I think MCPS is one of the most progressive communities and so it’s important to be aware of what’s happening in our jurisdictions, ensuring that we are in constant communications with parents and all stakeholders to remind them of the things that we have done here, the policies that we have in place. Whether it’s the staff, the teachers, the students, the parents, the entire community, we really need to ensure that we are engaging them at every step of the process, soliciting their feedback, because far too often MCPS does things in a vacuum and parents aren’t being brought along to provide their perspective.

How do you view the school’s efforts at recruiting teachers during the labor shortage?

We really need to look at it on a school-by-school level because it’s the teachers that decide to stay, they’re the ones that are providing coverage, and they’re the ones who are then being pulled too thin. And so I do think that yes, we can recognize and compare ourselves to other jurisdictions, but we do have to look at ourselves and compare ourselves, you know, to our baseline. What are we going to do to get to 100% to ensure that our teachers have what they need — to have any periods to have their lunch to themselves — they have work-life balance and feel welcomed and respected? I would really like to see the Montgomery County Education Association teachers union work better to collaborate with MCPS to show a united front. Community members should not be privy to how divisive things are. We need to unite so that students feel like they have everything they need to thrive.

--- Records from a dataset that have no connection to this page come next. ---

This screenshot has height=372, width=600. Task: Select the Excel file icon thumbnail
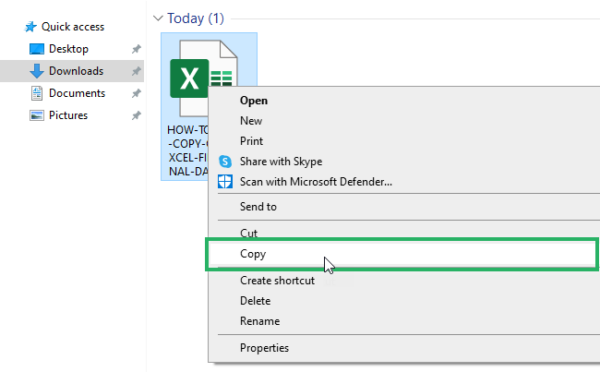(x=204, y=78)
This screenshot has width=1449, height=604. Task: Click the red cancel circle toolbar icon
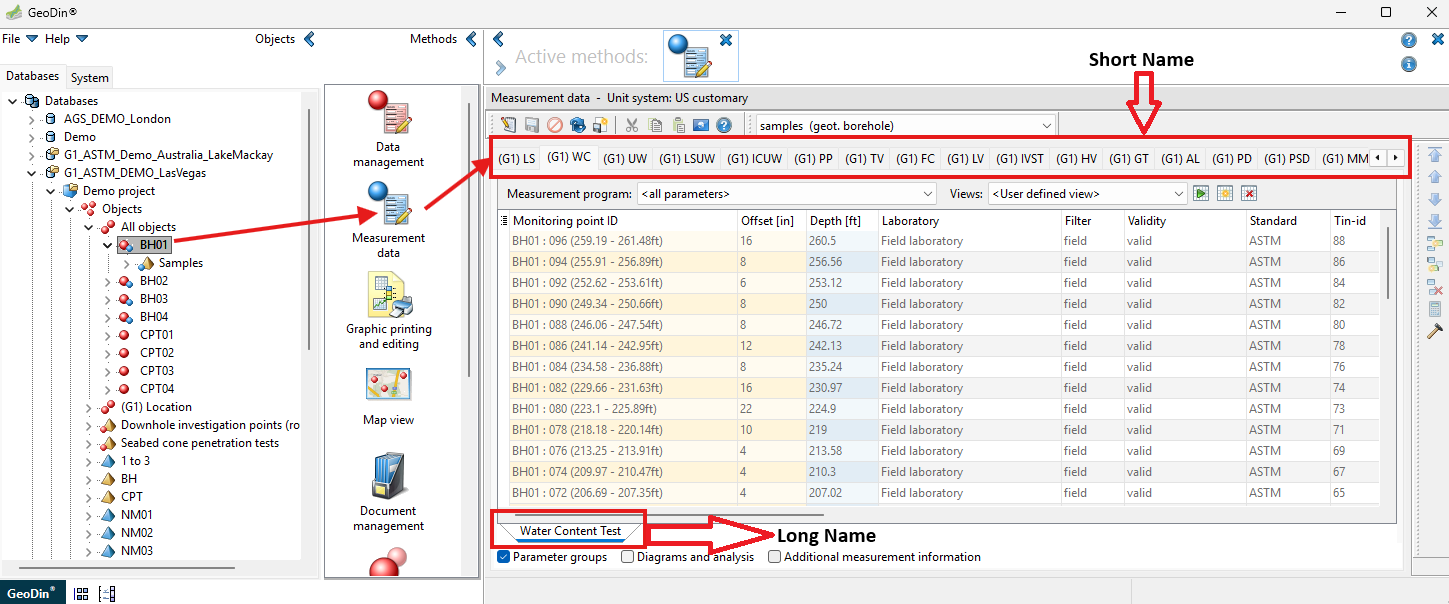554,125
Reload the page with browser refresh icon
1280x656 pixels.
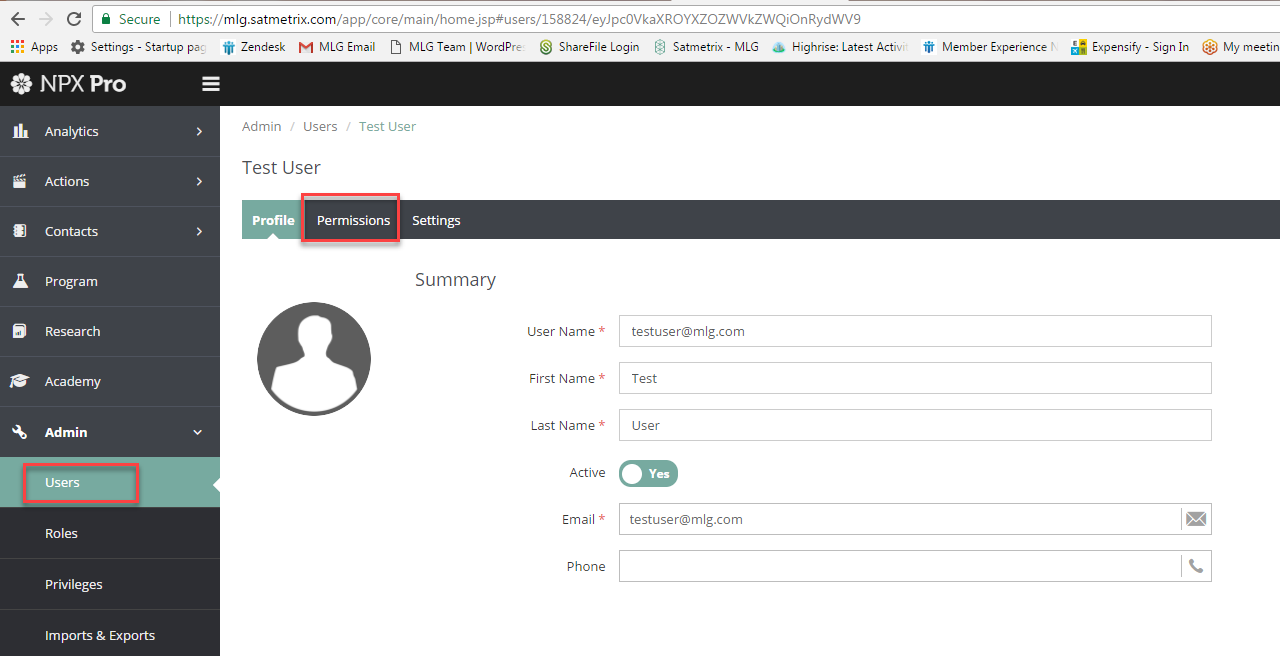pos(74,19)
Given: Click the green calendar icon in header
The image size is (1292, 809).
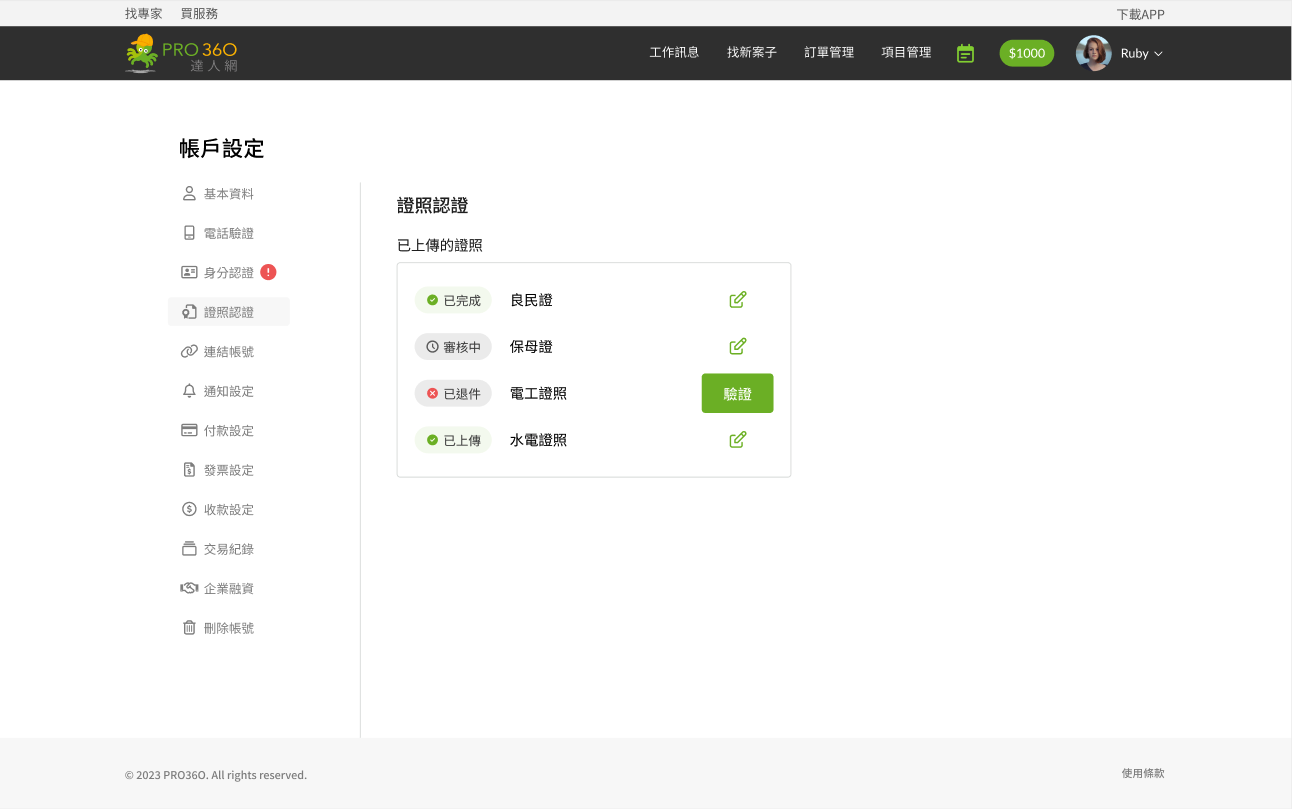Looking at the screenshot, I should (x=965, y=53).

What do you personally see as the top issues affecting the school system, and what do you want to do to make change or support existing policies?

School safety, the widening of the achievement gap and financials.

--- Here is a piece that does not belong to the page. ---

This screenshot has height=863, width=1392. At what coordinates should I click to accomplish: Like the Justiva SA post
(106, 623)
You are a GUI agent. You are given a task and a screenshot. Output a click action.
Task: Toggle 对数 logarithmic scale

Because of the incident that happened at Bethesda-Chevy Chase High School and the football game at Gaithersburg High School, I think school safety has now risen to the top of the issues. One of their new policies says if the child doesn’t attend the school that is currently on the field that they’re unable to attend without their parents being there with them. Well, that creates inequities, because most working-class blue collar families have their parents at work, so now you isolate a whole population of students that would benefit from being in that environment and staying out of trouble. Now you’re left them to go out into the community, I guess it’s an unintended consequence.

So then with B-CC with the communication emergency crisis, we need to ensure that parents know what the plan is when their child is impacted by any type of crisis event. So where do parents meet up with their children? Who should they expect to see from MCPS to communicate with them? We’re hiring all these directors and all these people in the communications field, and we’re still unable to then improve on our communication skills. That’s not acceptable. So there are so many ways I think right now I would prioritize school safety. And again, community engagement, ensuring the board meetings start at times that are convenient for parents and students and teachers to actively participate and know what’s going on and engage.

Early voting for the general election is Oct. 27 through Nov. 3. Mail-in ballots can be cast through the mail or at more than 50 ballot drop boxes countywide.